FACT: "There is a preponderance of official ‘Israeli perspectives’, particularly on BBC 1, where Israelis were interviewed or reported over twice as much as Palestinians. On top of this, US politicians who support Israel were very strongly featured. They appeared more than politicians from any other country and twice as much as those from Britain."

FACT: Because of a lack of background/history in news stories, most people didn't know that the Palestinians had been forced from their homes by the Israelis. Some people thought that the Palestinians were the occupiers, not realising that the Israelis are the occupiers.

In my experience of newsrooms, there's a well-organised pro-Israeli lobby who send a barrage of hostile emails saying how anti-semitic the coverage is. They do things like circulate the URLs of pages like this and also email addresses and tell people to complain about the bias contained in news reports they've never even watched.

Bias? Some of the pro-Israeli lobby are masters of the art.

What do you want?

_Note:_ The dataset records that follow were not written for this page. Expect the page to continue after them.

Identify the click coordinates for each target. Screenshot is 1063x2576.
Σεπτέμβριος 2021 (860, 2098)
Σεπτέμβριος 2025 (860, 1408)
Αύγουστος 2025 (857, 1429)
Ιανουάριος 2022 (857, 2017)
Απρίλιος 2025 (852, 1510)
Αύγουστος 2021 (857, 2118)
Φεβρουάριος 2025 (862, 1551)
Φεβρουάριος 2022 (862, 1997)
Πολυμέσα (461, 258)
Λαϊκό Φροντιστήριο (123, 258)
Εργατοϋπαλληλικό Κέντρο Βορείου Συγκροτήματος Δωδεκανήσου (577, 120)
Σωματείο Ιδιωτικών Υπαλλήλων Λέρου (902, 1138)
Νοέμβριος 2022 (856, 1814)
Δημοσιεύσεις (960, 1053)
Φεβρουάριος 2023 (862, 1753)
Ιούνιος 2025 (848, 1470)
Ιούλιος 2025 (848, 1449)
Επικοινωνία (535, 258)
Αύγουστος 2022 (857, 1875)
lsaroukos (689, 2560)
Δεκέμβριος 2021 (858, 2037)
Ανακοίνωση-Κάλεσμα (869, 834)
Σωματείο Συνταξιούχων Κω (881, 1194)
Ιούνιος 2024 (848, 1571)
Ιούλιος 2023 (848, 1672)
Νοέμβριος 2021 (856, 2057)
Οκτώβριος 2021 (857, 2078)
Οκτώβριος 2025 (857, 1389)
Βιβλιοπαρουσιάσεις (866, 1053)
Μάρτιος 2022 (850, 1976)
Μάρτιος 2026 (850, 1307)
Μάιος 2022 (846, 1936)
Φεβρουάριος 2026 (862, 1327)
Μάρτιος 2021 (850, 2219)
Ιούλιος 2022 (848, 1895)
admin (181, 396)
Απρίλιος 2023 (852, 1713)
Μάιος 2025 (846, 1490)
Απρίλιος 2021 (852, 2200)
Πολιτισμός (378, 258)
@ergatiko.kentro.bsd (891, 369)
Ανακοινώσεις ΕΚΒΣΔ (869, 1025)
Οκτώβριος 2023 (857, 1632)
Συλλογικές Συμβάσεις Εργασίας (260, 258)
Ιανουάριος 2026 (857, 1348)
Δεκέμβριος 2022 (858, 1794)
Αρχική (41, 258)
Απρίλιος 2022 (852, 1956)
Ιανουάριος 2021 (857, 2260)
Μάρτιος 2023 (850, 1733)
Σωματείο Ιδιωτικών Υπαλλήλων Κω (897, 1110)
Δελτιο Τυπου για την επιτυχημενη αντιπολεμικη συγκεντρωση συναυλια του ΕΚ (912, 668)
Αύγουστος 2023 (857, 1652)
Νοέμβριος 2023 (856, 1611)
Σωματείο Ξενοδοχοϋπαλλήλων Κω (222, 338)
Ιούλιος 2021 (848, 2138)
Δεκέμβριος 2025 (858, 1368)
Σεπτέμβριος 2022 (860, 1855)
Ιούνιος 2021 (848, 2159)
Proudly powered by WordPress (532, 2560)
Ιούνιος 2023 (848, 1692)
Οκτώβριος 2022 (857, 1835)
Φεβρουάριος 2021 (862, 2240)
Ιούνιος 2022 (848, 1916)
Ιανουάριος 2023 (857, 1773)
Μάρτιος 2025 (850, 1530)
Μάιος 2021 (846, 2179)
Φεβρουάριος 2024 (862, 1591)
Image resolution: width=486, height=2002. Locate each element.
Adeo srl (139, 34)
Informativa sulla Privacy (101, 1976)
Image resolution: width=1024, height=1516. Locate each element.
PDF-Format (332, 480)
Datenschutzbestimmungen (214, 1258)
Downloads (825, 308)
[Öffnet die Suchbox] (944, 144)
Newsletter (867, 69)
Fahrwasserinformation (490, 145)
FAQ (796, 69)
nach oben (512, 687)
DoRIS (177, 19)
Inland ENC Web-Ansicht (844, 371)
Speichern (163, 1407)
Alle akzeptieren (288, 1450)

News that doesn't tell of the suffering of Palestinian people, and only tells of the suffering of Israelis?

What's happening in the Middle East is a tragedy for both sides. It's just as tragic if an Israeli child is blown up by a suicide bomber as it is if a Palestinian child is picked off by an IDF sniper. It's equally tragic if an Israeli family is killed having a meal in a restaurant in Tel Aviv, or if a picnicking Palestinian family is killed on a beach by a rocket attack from a warship.

It's a very real, and very human tragedy, so all those whining about bias, just get over yourselves and instead of spending all your time lobbying for pro-Israeli coverage start lobbying for peace, then maybe in the future you won't have to whinge about pro-Israeli or pro-Palestinian coverage of the conflict. If you lobby for peace and achieve it, then you won't need to complain about any kind of bias, will you? So why don't you do something more constructive with your miserable lives.

Thanks for all your comments. I have now posted a new entry on this blog answering some of the points you've made. You can find the new entry here.

  • 52.
  • At 04:43 PM on 18 Jun 2007,
  • jeudi wrote:

All news is biased.
The only 'problem' the BBC has is in it's apparent 'bias' towards seeing freedom, equality, and justice as positive social goals. This 'bias' is perhaps objectionable to some, but if we think about it, wouldn't the majority agree on this particular form of 'bias'?

If most people are happy with the service, why change it? Your news will still be biased, it will just be biased towards a smaller group of people who would like to control information, like it is here in the US.